Selected passage:
>> begin

Tutorials‎ > ‎

Digital Dictation On Linux

posted 2 May 2013, 04:00 by Alistair Hamilton   [ updated 23 Jul 2015, 01:47 ]
I was looking for Linux compatible digital dictation software recently and came up short. There's a host of products available for Windows, but precious little for Linux. NCH, the makers of Express Scribe did have a Linux version for a while but I am reliably informed that it is no longer supported (* see update at the bottom of this article). Their Windows product does run under Wine, but I found it problematic in its use. Specifically, its system wide hot keys wouldn't work.

My efforts in trying to track down suitable, dedicated software proved fruitless though it did get me thinking...

In its basic form, a digital dictation system only needs to replicate the functionality of an old style Dictaphone and tape playback used by countless typists World wide. In other words, all it requires is a mechanism to record the dictation and a method to replay it so that a typist can transcribe it into a document.

These things are readily available. Indeed, you probably have what you need already.

>> end

[Pointing records for screenshots and pages]

>> begin

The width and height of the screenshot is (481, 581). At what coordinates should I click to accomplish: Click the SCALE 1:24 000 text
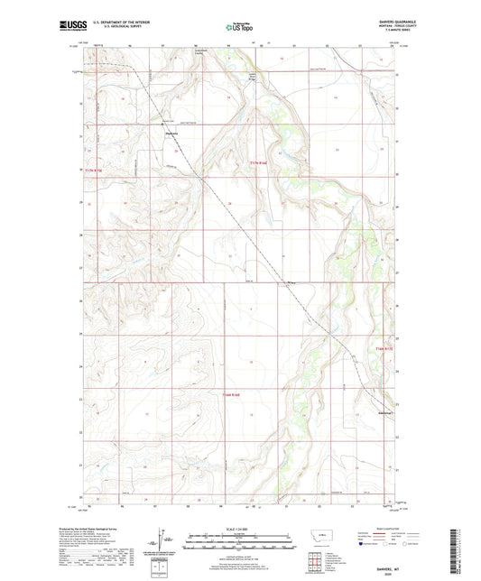click(x=240, y=529)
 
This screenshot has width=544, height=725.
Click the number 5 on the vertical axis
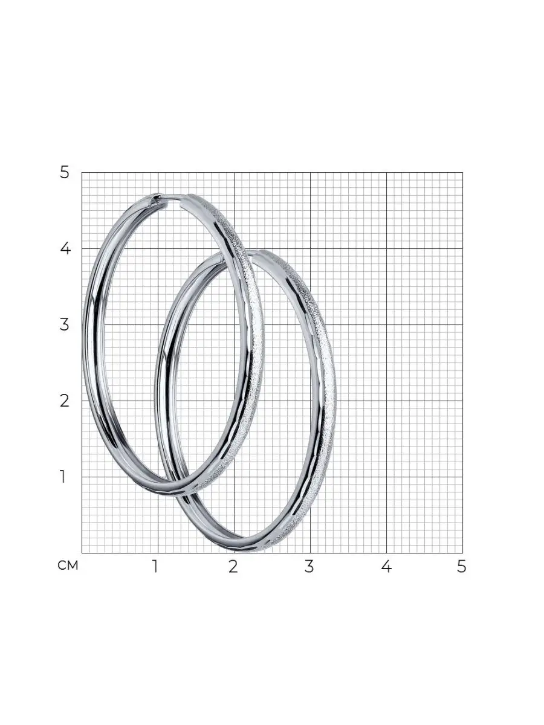pyautogui.click(x=65, y=173)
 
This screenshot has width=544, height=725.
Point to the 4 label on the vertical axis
pyautogui.click(x=65, y=248)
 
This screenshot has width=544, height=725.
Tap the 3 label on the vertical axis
pyautogui.click(x=65, y=324)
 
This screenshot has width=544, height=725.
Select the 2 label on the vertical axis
pyautogui.click(x=65, y=401)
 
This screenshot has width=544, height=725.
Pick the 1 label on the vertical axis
pyautogui.click(x=63, y=477)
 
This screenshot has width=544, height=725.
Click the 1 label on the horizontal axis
pyautogui.click(x=155, y=567)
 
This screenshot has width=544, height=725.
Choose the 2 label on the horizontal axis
pyautogui.click(x=233, y=567)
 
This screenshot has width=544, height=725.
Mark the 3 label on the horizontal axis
pyautogui.click(x=309, y=567)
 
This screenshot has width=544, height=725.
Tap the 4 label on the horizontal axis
pyautogui.click(x=386, y=567)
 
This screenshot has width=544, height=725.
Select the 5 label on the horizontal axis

>> end

To do: Repeat the Linux dictation article between "Tutorials‎ > ‎" and "keys wouldn't work.", inclusive, switching "Windows" to "macOS".

Answer to this task:
Tutorials‎ > ‎

Digital Dictation On Linux

posted 2 May 2013, 04:00 by Alistair Hamilton   [ updated 23 Jul 2015, 01:47 ]
I was looking for Linux compatible digital dictation software recently and came up short. There's a host of products available for macOS, but precious little for Linux. NCH, the makers of Express Scribe did have a Linux version for a while but I am reliably informed that it is no longer supported (* see update at the bottom of this article). Their macOS product does run under Wine, but I found it problematic in its use. Specifically, its system wide hot keys wouldn't work.